- Exercise requirements: Locate each line in the material below that contains the string "bounding", matching case exactly, and copy those lines.

----- Data in this exercise -----

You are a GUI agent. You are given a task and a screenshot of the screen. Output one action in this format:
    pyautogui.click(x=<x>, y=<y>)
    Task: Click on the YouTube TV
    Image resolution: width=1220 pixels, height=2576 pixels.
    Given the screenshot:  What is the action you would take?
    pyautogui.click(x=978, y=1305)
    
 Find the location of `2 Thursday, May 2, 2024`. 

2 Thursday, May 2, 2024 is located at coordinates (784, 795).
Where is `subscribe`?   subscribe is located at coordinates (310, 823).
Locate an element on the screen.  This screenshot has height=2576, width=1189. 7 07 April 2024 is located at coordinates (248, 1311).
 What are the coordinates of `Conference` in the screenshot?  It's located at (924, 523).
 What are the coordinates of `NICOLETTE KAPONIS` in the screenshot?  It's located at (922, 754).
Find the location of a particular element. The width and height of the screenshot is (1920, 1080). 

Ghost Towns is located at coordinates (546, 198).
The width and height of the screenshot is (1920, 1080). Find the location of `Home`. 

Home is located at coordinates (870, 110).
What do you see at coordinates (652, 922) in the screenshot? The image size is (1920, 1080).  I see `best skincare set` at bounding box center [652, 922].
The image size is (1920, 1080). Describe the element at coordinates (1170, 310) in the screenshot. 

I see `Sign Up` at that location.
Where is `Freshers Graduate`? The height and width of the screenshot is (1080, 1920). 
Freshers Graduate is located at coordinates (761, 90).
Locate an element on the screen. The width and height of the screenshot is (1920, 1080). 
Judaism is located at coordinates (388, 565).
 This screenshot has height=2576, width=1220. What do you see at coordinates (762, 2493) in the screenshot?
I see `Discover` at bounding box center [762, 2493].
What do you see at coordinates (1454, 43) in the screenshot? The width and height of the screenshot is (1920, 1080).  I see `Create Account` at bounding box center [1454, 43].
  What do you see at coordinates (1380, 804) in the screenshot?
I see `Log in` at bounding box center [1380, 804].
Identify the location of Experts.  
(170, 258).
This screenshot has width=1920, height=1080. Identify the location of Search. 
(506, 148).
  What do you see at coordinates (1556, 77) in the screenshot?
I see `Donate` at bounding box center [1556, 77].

-----

- Solution:
What do you see at coordinates (652, 922) in the screenshot? The image size is (1920, 1080).  I see `best skincare set` at bounding box center [652, 922].
I see `Discover` at bounding box center [762, 2493].
What do you see at coordinates (1454, 43) in the screenshot? The width and height of the screenshot is (1920, 1080).  I see `Create Account` at bounding box center [1454, 43].
I see `Log in` at bounding box center [1380, 804].
I see `Donate` at bounding box center [1556, 77].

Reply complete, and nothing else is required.